In 1913 a French mathematician named Emile Borel proposed a thought experiment: “Let us imagine that one has trained a million monkeys to strike the keys of a typewriter at random and that, under the supervision of illiterate foremen, these typing monkeys work industriously ten hours a day with a million typewriters of various models. The illiterate foremen would gather the blackened pages and bind them into volumes. At the end of a year, these volumes would be found to contain the exact copy of books of every kind and in every language preserved in the richest libraries in the world.”
In 1941 Argentine author and librarian Jorge Luis Borges employed a similar idea in his short story “The Library of Babel.” There were no monkeys in Borges’ library, just books of the sort they would have produced. “Its bookshelves contain all possible combinations of the twenty-two orthographic symbols (a number which, though unimaginably vast, is not infinite)—that is, all that is able to be expressed, in every language. All—the detailed history of the future, the autobiographies of the archangels, the faithful catalog of the Library, thousands and thousands of false catalogs, the proof of the falsity of those false catalogs, a proof of the falsity of the true catalog, the gnostic gospel of Basilides, the commentary upon that gospel, the commentary on the commentary on that gospel, the true story of your death, the translation of every book into every language, the interpolations of every book into all books, the treatise Bede could have written (but did not) on the mythology of the Saxon people, the lost books of Tacitus.”
At the time of their writing, many readers thought the scenarios described by Borel and Borges intriguing but of course unworkable. Borel’s monkeys produced and Borges’ Babel comprised all the good stuff of literature but at the cost of mountains of dreck. The latter would so overwhelm the former that the good stuff could never be found.
Times have changed. Artificial intelligence could handle the sifting a billion times faster than humans. After Borel and Borges, the thought experiment was commonly modified to posit an infinite number of monkeys typing forever. In this version, the sifting of the whole output would take infinitely long, even for AI. But we could make a start by dealing with finite portions of text. It wouldn’t take forever for the monkeys to type “In the beginning God created the heavens and the earth.” Nor forever for AI to find it. The forty-eight thousand words of The Great Gatsby would take longer, but again not infinitely longer. Likewise for any other single work of literature.

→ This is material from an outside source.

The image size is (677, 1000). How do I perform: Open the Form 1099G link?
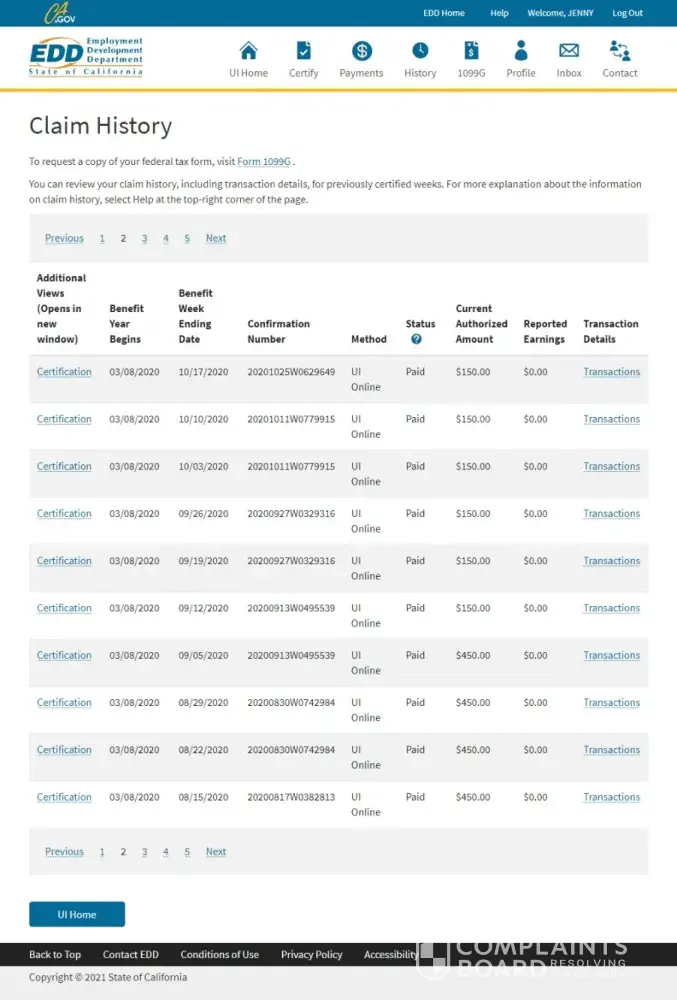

What if we circumvented the monkeys? What if we let AI do the writing?
This would save a lot of time, in that AI would confine itself to strings of letters that form actual words, unlike the illiterate monkeys. Not only that, but the words would parse as sentences. And the sentences would hang together as paragraphs.
Would the paragraphs have meaning?
They certainly would have as much meaning as anything produced by the monkeys. The meaning of a sentence or a paragraph depends on the reader as well as on the writer. “All the world’s a stage”—does this mean reality is a play, or that plays are reality? Shakespeare lets us have it both ways.

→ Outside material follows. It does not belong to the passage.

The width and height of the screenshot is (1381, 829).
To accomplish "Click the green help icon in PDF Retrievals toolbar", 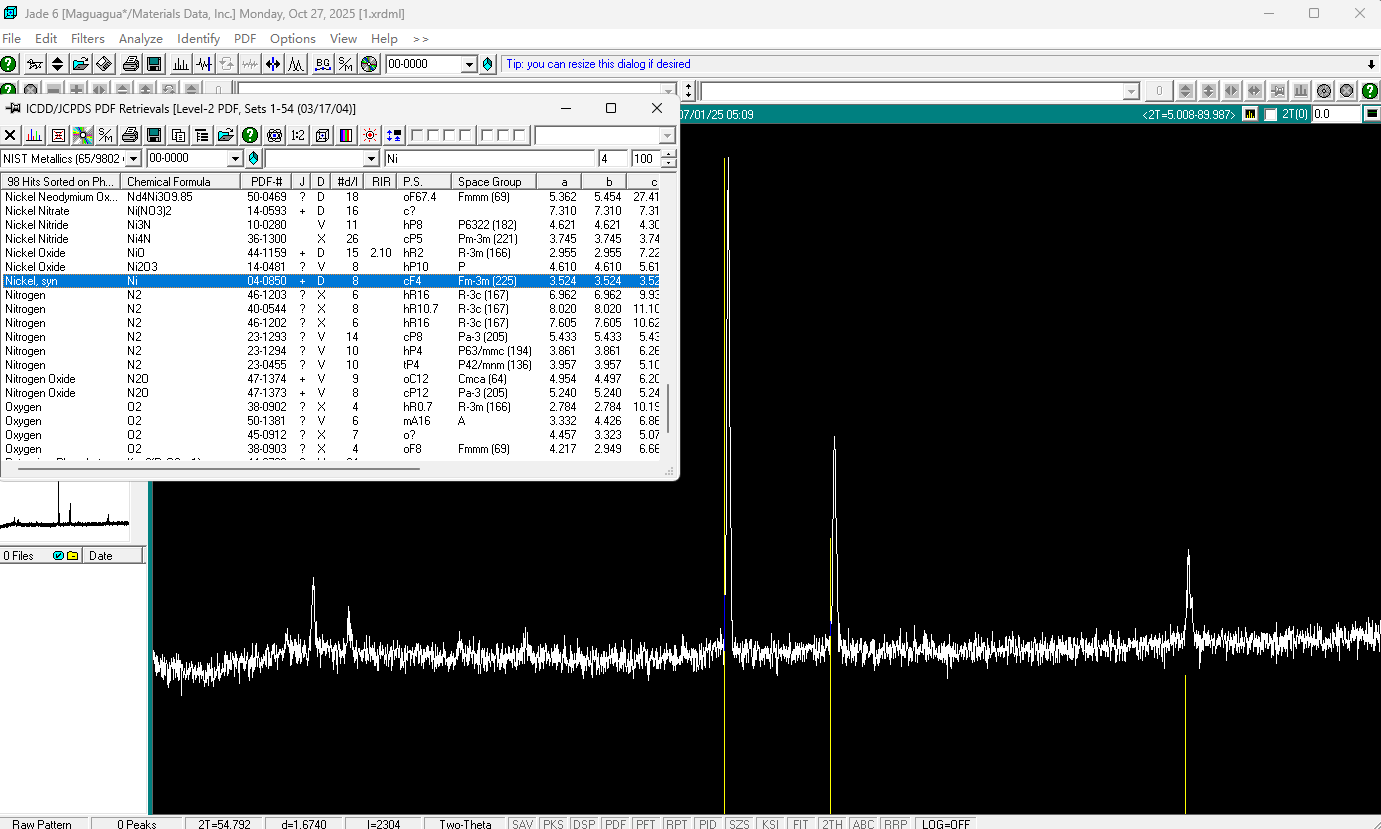I will [x=250, y=135].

Shakespeare intended something with his writing. Does AI intend anything? Maybe not. But neither did the monkeys. And yet they wrote As You Like It.
What about hallucinations, those infamous artifacts of AI production?
Here’s where AI shines, so long as we’re talking about fictional literature. In this context hallucinations aren’t a bug but a feature. Hallucinations are the AI version of originality. The defining characteristic of a novel or a play is that the novelist or playwright—or AI—made it up.
Yes, but what the novelist or playwright made up works only if it seems true to life.
Here again AI shines. The reason its hallucinations are so vexing in law briefs and dissertations is that they’re plausible—plausible enough to slip past proofreaders.
Over the centuries human users of hallucinogens have sometimes thought the drugs enhance creativity. Others have been dubious.
AI doesn’t need drugs to hallucinate. It does so unaided. Many find its hallucinations infuriating. Some judge them creative.
AI has been with us only a short time. We should let it work longer. Not forever. Nobody can wait that long. But a while.
Claude, Gemini, GPT, Llama: Type away.


Well, I will have to revisit Borges. Anybody other than a theologian or historian of religion who knows who Basilides is deserves a second look. For myself, however, Terminator ruined my appreciation for anything like AI.
Quite a thoughtful post. As someone coming of age in this new world of Artificial Intelligence, I often find myself tempted to mingle in this creativity, only to feel morally guilty at the mere suggestion that I could lend my writing to AI on a creative and thoughtful prompt. Future students may not share my same sentiment.